→ **Your goal**:
Output exactly the lines from the one holding "Task: Open the Project view dropdown" through the final line of the entries.

____ Supplied data

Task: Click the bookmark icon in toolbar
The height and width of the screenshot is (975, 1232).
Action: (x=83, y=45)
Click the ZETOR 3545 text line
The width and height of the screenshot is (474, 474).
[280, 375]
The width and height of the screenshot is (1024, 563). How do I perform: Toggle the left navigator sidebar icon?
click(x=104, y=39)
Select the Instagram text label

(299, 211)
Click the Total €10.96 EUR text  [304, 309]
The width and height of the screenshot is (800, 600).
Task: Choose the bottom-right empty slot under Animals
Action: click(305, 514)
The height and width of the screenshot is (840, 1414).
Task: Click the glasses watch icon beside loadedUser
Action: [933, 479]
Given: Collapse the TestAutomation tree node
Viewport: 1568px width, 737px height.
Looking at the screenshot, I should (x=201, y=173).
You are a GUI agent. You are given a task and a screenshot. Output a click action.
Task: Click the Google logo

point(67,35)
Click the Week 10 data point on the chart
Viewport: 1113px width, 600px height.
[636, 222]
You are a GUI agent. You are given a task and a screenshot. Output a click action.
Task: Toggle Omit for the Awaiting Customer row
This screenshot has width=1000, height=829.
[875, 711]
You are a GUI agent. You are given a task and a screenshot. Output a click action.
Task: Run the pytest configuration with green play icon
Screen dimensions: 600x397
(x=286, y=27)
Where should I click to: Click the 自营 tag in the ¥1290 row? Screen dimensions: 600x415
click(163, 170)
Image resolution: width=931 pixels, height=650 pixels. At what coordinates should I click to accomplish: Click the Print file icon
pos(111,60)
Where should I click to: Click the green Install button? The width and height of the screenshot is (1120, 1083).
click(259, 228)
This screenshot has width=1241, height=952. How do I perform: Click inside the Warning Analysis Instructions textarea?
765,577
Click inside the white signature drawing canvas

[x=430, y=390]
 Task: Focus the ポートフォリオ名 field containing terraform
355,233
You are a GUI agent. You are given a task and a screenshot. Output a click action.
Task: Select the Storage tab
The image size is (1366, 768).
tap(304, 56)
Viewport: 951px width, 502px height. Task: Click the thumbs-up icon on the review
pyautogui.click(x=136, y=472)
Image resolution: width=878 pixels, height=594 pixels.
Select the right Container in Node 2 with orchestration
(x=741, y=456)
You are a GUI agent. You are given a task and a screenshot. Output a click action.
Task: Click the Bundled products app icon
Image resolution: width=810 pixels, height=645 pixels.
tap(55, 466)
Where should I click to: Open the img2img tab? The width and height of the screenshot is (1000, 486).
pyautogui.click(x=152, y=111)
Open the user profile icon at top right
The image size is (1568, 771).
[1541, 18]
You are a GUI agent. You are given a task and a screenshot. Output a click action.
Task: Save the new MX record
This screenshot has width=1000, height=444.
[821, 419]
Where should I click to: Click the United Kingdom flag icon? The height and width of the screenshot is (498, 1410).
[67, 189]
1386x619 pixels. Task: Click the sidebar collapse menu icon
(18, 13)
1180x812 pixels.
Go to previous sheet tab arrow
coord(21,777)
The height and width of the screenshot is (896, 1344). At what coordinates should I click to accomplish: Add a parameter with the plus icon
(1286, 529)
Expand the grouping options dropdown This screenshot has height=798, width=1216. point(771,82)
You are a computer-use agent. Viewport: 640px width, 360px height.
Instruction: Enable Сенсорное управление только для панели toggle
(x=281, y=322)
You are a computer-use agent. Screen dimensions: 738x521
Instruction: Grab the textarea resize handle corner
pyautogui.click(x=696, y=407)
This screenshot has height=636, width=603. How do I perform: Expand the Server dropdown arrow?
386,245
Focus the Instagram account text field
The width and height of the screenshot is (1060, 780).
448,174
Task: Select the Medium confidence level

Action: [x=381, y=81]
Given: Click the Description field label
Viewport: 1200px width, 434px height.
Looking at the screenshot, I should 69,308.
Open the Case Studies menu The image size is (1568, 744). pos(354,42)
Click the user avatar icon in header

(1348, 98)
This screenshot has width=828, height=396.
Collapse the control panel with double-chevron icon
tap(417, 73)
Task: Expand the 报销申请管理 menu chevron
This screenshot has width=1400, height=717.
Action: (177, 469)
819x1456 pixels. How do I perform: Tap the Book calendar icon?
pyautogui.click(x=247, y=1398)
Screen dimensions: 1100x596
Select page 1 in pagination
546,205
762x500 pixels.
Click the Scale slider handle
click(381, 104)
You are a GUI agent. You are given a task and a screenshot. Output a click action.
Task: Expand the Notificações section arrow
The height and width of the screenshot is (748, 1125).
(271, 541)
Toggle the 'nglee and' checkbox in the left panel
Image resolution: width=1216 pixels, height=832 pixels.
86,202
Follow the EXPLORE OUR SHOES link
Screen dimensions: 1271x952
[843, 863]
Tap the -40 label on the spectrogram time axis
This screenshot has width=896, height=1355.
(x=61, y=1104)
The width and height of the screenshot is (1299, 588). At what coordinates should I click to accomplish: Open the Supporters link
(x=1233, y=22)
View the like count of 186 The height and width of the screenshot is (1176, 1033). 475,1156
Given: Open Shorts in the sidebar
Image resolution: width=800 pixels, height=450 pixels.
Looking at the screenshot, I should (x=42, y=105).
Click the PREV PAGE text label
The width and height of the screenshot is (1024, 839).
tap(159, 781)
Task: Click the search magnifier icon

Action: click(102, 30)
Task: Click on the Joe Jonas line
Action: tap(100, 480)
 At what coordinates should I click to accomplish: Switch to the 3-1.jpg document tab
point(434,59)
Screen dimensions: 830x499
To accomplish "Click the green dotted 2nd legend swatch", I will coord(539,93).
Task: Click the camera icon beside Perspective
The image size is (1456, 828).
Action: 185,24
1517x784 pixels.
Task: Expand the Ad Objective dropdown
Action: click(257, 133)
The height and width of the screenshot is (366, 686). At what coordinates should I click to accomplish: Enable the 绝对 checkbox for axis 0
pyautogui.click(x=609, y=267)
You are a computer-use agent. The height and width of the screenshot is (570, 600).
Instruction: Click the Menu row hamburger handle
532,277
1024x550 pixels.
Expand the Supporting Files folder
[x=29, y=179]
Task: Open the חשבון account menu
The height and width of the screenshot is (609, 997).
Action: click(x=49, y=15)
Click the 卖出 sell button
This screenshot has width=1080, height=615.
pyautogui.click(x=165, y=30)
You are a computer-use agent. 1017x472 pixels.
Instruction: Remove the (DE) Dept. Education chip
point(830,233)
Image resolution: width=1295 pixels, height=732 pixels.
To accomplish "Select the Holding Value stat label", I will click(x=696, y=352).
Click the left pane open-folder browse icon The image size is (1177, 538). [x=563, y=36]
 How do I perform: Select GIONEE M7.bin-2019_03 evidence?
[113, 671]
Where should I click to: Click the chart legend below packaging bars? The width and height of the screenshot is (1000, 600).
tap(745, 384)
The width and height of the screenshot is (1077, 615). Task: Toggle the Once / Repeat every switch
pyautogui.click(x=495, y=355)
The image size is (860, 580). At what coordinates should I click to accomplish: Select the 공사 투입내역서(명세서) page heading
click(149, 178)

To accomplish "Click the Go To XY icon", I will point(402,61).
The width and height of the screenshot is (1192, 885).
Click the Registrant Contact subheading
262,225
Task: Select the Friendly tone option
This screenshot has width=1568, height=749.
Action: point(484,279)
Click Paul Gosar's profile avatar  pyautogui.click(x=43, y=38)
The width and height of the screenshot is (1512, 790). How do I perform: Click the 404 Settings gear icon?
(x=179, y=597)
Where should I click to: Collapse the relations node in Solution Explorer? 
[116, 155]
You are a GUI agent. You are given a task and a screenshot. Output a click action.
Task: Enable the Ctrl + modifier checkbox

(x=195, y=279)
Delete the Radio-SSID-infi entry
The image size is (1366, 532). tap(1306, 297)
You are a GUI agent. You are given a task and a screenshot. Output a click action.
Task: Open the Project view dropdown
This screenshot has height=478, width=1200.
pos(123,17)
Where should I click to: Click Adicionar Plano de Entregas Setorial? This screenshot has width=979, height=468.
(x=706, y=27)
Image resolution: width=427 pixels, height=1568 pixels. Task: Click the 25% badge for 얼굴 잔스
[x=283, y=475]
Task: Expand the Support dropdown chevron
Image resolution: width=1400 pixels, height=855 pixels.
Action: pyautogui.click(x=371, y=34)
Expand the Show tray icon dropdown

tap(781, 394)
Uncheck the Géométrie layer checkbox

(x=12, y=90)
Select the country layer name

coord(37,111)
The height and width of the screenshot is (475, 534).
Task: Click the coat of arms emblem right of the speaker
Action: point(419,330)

________

→ **Task result**:
Task: Open the Project view dropdown
This screenshot has height=478, width=1200.
pos(123,17)
Where should I click to: Click Adicionar Plano de Entregas Setorial? This screenshot has width=979, height=468.
(x=706, y=27)
Image resolution: width=427 pixels, height=1568 pixels. Task: Click the 25% badge for 얼굴 잔스
[x=283, y=475]
Task: Expand the Support dropdown chevron
Image resolution: width=1400 pixels, height=855 pixels.
Action: pyautogui.click(x=371, y=34)
Expand the Show tray icon dropdown

tap(781, 394)
Uncheck the Géométrie layer checkbox

(x=12, y=90)
Select the country layer name

coord(37,111)
The height and width of the screenshot is (475, 534).
Task: Click the coat of arms emblem right of the speaker
Action: point(419,330)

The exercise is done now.